July 6th, 2009 at 2:54 pm
People invest when there is a market for goods and services. You seem to think they invest when they think the appropriate ideology is going to be followed. That is plain wingnuttery.
July 6th, 2009 at 4:00 pm
So you think it’s wingnuttery if people take a look at likely future costs/risks and decide that market is just not worth investing in???
July 6th, 2009 at 5:43 pm
I’ve always said the most brilliant thing Reagan ever said on the economy was (and I paraphrase), “We’re going to change the tax laws, and then they’re going to stay the same as long as I’m President.” Whether business liked the new tax laws or not, as soon as they were announced businesses could PLAN long-term investments.
You’ve also explained, but I would add new emphasis, that every dollar the federal government borrows is one dollar of capital that businesses and individuals cannot use to invest and grow the economy. Unless, of course, there is no capital available for government to borrow, in which case they just print up the new money, thereby making EVERY dollar worth less.
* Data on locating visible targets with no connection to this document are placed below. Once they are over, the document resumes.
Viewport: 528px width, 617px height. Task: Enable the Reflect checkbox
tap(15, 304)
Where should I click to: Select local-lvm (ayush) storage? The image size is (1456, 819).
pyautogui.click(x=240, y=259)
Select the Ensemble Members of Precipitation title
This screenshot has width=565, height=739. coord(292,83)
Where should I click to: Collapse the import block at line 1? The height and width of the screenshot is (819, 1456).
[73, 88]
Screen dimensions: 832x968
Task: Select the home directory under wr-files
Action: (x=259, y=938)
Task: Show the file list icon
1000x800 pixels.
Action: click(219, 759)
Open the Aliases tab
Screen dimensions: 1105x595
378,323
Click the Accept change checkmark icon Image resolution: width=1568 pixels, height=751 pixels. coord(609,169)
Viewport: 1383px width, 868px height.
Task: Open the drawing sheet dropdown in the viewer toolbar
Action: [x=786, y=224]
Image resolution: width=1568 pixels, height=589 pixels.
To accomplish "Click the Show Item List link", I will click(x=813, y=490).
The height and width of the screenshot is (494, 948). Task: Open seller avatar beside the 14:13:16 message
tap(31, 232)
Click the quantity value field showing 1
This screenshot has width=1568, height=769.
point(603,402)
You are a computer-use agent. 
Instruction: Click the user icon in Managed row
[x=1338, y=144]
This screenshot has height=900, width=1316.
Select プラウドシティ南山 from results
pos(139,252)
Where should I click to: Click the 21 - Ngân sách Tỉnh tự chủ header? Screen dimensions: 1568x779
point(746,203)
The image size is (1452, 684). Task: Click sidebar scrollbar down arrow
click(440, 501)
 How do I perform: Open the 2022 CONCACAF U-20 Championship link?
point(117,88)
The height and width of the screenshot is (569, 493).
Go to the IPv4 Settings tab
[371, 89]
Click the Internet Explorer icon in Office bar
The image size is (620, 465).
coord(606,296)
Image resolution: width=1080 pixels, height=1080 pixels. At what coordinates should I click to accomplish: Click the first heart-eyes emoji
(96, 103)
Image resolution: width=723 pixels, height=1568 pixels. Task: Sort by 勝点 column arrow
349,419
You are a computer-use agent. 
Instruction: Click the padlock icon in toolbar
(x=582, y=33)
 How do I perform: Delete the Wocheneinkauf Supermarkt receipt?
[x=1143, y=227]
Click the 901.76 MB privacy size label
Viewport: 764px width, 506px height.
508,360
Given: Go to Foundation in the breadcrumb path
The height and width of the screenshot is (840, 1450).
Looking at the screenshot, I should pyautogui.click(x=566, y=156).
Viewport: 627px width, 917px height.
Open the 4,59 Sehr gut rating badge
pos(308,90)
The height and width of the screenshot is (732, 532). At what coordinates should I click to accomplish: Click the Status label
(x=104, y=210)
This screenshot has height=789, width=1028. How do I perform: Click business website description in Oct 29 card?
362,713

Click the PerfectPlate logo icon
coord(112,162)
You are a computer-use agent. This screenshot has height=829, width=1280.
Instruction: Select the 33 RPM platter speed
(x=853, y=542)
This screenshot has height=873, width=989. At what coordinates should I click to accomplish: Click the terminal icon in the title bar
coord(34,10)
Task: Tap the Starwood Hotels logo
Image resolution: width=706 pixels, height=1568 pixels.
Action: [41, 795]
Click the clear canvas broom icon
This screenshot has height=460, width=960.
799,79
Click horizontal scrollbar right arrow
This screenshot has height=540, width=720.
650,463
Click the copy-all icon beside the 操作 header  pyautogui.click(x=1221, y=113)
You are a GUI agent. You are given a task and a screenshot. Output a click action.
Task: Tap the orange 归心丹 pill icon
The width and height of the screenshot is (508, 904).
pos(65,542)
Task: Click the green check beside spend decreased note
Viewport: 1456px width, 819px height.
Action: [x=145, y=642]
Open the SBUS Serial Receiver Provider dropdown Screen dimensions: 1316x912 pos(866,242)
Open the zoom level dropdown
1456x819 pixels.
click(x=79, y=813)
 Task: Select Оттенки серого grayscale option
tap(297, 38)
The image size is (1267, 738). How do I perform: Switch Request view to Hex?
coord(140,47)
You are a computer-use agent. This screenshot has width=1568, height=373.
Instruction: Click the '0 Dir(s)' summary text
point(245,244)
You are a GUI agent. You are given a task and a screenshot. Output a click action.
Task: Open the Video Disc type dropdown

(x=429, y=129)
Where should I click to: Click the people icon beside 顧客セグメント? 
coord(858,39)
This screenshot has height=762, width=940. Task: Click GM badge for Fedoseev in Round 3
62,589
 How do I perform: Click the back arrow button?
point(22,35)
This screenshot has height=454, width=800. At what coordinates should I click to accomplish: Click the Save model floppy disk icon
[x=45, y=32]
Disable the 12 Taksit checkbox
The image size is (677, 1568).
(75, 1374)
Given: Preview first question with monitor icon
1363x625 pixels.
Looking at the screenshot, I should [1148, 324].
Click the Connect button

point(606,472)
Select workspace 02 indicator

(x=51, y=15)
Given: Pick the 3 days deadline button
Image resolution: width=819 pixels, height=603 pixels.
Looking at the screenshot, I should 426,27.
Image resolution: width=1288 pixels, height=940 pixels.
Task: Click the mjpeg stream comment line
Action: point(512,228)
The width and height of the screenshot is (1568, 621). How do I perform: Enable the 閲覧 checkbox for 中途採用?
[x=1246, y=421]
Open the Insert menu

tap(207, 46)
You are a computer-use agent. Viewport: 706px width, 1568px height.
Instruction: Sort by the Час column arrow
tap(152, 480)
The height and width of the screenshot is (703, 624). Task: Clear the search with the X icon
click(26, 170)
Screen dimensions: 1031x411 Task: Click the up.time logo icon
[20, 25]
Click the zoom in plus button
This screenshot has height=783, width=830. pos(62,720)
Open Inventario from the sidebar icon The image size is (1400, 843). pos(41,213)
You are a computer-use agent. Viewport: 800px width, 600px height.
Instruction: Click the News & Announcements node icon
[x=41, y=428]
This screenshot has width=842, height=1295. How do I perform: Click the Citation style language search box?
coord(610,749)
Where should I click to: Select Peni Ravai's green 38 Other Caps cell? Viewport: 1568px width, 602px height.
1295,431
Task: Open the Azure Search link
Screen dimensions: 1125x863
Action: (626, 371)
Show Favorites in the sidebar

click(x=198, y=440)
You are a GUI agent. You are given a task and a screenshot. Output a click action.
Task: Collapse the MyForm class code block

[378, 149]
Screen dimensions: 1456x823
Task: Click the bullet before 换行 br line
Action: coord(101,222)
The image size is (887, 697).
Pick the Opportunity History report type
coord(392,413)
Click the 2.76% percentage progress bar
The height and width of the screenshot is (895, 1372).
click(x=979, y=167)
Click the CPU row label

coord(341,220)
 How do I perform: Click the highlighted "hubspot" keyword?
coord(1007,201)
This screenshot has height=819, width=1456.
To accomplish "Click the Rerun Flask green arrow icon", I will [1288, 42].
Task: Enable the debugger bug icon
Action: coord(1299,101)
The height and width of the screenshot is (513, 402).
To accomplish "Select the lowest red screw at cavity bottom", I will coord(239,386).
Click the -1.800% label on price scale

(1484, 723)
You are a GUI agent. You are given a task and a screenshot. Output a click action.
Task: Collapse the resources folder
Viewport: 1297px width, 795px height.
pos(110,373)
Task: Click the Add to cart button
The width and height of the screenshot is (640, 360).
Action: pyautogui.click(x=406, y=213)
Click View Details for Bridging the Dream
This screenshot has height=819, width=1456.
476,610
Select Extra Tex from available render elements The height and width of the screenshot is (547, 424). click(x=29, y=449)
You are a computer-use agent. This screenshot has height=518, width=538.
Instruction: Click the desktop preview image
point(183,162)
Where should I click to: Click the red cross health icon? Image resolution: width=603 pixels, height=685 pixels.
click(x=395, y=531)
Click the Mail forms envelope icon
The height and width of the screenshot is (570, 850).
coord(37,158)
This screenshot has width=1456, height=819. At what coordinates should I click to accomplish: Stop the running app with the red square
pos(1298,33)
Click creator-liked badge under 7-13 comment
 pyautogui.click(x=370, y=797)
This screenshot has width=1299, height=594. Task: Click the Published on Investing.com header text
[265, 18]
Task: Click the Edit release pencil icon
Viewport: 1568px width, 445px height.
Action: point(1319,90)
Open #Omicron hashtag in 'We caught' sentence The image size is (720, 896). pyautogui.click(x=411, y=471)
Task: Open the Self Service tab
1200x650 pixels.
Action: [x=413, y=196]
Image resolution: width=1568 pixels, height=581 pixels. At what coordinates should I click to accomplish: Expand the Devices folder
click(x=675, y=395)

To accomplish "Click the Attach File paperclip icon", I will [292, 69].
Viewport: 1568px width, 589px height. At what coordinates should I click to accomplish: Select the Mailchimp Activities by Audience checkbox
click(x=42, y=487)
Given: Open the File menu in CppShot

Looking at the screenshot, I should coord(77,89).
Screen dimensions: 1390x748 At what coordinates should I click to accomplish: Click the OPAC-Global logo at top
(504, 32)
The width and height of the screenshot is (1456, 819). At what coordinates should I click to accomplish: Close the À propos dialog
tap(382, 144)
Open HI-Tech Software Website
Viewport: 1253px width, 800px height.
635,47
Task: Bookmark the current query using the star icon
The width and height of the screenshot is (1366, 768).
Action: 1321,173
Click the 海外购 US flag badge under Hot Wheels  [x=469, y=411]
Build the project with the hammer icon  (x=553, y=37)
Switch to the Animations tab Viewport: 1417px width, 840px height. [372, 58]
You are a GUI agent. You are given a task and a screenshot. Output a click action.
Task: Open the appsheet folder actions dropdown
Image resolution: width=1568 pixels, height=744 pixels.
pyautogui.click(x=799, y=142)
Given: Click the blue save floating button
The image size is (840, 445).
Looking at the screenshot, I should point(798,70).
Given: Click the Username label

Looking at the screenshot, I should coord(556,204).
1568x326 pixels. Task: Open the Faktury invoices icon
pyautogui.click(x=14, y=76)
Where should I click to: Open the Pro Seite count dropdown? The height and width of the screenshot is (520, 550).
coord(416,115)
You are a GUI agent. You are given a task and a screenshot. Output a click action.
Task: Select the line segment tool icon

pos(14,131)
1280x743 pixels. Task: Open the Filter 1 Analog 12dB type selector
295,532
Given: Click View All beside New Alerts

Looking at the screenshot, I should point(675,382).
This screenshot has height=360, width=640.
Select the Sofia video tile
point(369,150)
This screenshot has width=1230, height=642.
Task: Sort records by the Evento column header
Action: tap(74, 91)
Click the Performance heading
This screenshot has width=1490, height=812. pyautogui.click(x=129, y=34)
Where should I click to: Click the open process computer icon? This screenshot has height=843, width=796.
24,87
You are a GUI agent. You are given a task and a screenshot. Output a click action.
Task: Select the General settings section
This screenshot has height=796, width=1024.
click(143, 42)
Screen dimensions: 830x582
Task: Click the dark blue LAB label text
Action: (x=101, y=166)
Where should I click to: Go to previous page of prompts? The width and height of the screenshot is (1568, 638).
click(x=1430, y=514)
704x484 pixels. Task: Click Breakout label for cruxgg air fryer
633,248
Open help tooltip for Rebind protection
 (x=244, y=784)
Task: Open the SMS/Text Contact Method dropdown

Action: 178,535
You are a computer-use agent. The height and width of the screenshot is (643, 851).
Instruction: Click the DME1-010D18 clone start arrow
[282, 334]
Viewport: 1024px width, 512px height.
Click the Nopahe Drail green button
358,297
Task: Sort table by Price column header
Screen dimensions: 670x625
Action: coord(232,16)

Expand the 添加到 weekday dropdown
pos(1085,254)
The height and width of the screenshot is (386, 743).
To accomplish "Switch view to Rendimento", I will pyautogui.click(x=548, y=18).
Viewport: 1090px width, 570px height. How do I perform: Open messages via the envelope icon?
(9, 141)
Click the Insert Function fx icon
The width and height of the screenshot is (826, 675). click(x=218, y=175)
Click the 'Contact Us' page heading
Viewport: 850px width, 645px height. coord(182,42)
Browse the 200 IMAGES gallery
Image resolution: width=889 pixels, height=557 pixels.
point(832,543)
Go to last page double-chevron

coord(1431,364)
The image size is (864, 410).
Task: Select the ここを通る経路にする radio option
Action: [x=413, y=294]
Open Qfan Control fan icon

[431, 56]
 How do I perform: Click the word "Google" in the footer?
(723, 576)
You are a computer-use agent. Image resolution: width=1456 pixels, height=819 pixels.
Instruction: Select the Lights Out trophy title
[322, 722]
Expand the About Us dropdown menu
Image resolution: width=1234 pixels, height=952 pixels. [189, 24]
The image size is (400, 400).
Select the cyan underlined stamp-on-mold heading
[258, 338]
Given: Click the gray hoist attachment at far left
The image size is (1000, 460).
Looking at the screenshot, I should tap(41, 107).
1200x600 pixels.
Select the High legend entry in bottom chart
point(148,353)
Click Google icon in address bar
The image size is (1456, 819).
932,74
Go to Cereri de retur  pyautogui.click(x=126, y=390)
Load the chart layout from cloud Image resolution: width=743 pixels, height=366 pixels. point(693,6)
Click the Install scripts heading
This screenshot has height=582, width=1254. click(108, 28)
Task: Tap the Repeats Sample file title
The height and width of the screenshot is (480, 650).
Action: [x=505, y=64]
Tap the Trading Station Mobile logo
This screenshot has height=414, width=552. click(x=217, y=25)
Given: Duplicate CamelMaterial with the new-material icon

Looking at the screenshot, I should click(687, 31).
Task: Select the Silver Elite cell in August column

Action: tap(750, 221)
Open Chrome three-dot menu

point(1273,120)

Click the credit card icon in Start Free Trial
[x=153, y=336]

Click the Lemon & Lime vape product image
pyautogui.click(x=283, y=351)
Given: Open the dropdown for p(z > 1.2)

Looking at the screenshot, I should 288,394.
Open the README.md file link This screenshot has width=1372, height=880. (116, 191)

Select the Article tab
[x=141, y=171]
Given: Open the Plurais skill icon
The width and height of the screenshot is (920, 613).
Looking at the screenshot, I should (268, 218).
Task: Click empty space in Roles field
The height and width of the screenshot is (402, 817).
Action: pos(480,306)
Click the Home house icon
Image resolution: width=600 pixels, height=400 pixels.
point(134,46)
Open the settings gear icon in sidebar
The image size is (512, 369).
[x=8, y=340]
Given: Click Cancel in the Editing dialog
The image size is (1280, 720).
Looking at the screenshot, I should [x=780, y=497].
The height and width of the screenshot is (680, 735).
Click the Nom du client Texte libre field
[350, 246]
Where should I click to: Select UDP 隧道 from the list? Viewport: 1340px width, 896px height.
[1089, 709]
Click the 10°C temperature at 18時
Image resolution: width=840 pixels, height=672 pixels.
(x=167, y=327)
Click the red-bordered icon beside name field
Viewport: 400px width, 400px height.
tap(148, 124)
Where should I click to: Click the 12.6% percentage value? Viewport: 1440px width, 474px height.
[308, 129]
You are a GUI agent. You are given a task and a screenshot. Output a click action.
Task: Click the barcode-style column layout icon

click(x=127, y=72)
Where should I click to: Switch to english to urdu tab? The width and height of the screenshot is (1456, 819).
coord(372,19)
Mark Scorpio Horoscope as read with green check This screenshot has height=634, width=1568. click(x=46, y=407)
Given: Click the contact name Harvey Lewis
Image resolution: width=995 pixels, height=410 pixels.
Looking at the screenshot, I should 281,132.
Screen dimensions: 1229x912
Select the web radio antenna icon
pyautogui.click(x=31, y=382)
It’s the “cruelest tax of all.”
July 6th, 2009 at 7:55 pm
Two important elements for a market to function correctly are that the players know or are able to know the rules, and the players have confidence the rules will be followed.
There have been significant impairments to both of the conditions due to the Obama administrations actions.
There are so many examples of not knowing what he rules are with Cap & Tax, Health Care, Card Check, Financial Reform (which I didn’t even touch on, for brevity sake) all up in the air, and a propensity to pass hundreds-of-pages-long legislation without hearings, debate, or even the ability for members of Congress to read it.
Add to that the fact that Obama and co have often sought to subvert the rules to their political advantage. This is exactly what they did- to the detroment of secured creditore- in the GM and Chrysler bust-outs.
This is also exactly what happened with the AIG bonuses- Congress passes and Obama signed a law guaranteeing the bonuses. When the scat hit the fan on their becoming public, Obama & co used public shaming and the threat of worse to score political points at the expense of a few individuals.
In this environment, very little gets done in the private sector. Uncertainty kills growth, and there is an excess of that emotion raging right now.
July 6th, 2009 at 11:48 pm
And as terrible as this situation is for all of us, there is a part of me that worries that the economy WILL turn around before the next election, enough to allow these clowns to claim success and continue their depradations and usurpations against us. The worse it gets for the public, and the more they realize whose “fault” it is, the better chances Republicans have to put a stop to it, and maybe, just maybe, “undo” part of it.